Selain itu, Syamsul mengatakan Pasal 28 ayat (3) UU Polri telah menciptakan ketidaksetaraan dalam hukum dan pemerintahan, sehingga melanggar prinsip persamaan di hadapan hukum dan mengabaikan hak atas kesempatan yang sama dalam pemerintahan.

Norma tersebut, sambung Syamsul, secara substantif menciptakan dwifungsi Polri karena bertindak sebagai keamanan negara dan juga memiliki peran dalam pemerintahan, birokrasi, dan kehidupan sosial masyarakat. 

“Penempatan polisi aktif di legislatif melanggar prinsip netralitas Polri serta prinsip pemisahan kekuasaan eksekutif dan legislatif,” imbuhnya. 

Luar Institusi?

Syamsul juga menekankan apabila terdapat anggota Polri aktif yang menduduki jabatan di luar dari institusi Polri, maka hal tersebut merupakan pelanggaran terhadap prinsip legalitas, asas netralitas, dan asas pemisahan kekuasaan dalam sistem ketatanegaraan Indonesia. Hal ini menurutnya, dapat menimbulkan potensi konflik kepentingan dan mengganggu independensi fungsi lembaga tertentu.

“Bahwa penempatan anggota Polri aktif dalam jabatan legislatif bertentangan dengan hukum positif yang berlaku di Indonesia serta prinsip Trias Politica. Apabila anggota Polri aktif menjabat sebagai anggota legislatif, maka terjadi percampuran fungsi eksekutif dan legislatif yang melanggar prinsip pemisahan kekuasaan, karena seseorang yang seharusnya melaksanakan hukum malah juga berperan dalam politik,” jelas Syamsul.

Undur Diri?

Untuk itu, Pemohon memohon agar Mahkamah menyatakan Pasal 28 ayat (3) UU Polri bertentangan dengan UUD NRI Tahun 1945 secara bersyarat sepanjang tidak dimaknai "Anggota Kepolisian Negara Republik Indonesia hanya dapat menduduki jabatan di luar institusi kepolisian setelah mengundurkan diri secara permanen dan tidak lagi berstatus sebagai anggota aktif Polri."
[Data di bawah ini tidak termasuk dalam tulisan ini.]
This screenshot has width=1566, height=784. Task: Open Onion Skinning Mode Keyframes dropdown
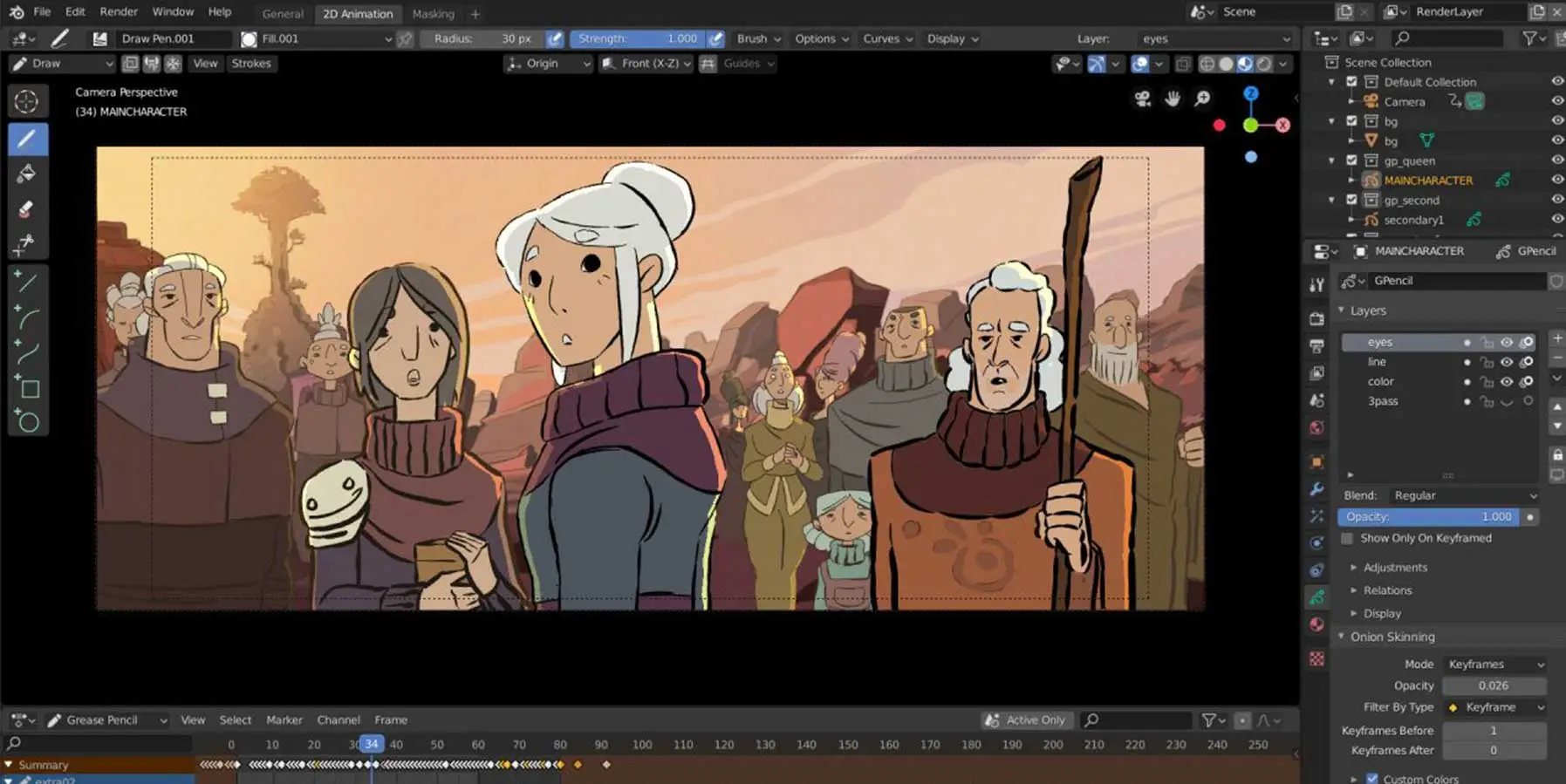tap(1494, 665)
Selain itu, Pemohon juga memohon agar Mahkamah menyatakan Penjelasan Pasal 28 ayat (3) UU Polri bertentangan dengan UUD NRI Tahun 1945 secara bersyarat sepanjang dimaknai “Bahwa anggota Kepolisian Negara Republik Indonesia yang belum mengundurkan diri atau pensiun tidak dapat secara sah menduduki jabatan sipil, termasuk jabatan Sekretaris Jenderal Dewan Perwakilan Daerah Republik Indonesia”.

Tanggapan Mahkamah?

Menanggapi permohonan tersebut, Hakim Konstitusi Enny Nurbaningsih menasihati Pemohon agar menguraikan syarat-syarat kerugian atas berlakunya norma yang diujikan pada permohonannya. 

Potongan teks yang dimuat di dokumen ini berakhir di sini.